- Artist: Philip James de Loutherbourg
- Year: 1793
- Type: Oil on canvas, landscape painting
- Dimensions: 109.8 cm × 160.5 cm (43.2 in × 63.2 in)
- Location: Southampton City Art Gallery; Southampton;

= The Shipwreck (Loutherbourg) =

Painting by Philip James de Loutherbourg

The Shipwreck is a 1793 landscape painting by the French artist Philip James de Loutherbourg. It depicts a shipwreck on a rocky coastline during a violent storm, where the survivors are attempting to get ashore only for their lifeboat to be attacked by bandits. The theme was one that interested Loutherbourg and he painted several variations of it including The Wreckers. It reflects the developing romantic movement of which Loutherbourg was a pioneer.
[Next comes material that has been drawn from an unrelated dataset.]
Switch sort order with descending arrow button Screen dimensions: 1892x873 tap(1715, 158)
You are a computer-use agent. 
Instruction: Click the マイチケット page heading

Today the painting is in the collection of the Southampton City Art Gallery in Hampshire, having been acquired in 1949.

==Bibliography==
- Herrmann, Luke. British Landscape Painting of the Eighteenth Century. Oxford University Press, 1974.
- Isham, Howard F. Image of the Sea: Oceanic Consciousness in the Romantic Century. Peter Lang, 2004.
- Preston, Lillian Elvira. Philippe Jacques de Loutherbourg: Eighteenth Century Romantic Artist and Scene Designer. University of Florida, 1977.
- Spencer-Longhurst, Paul. The Sun Rising Through Vapour: Turner's Early Seascapes. Third Millennium Information, 2003.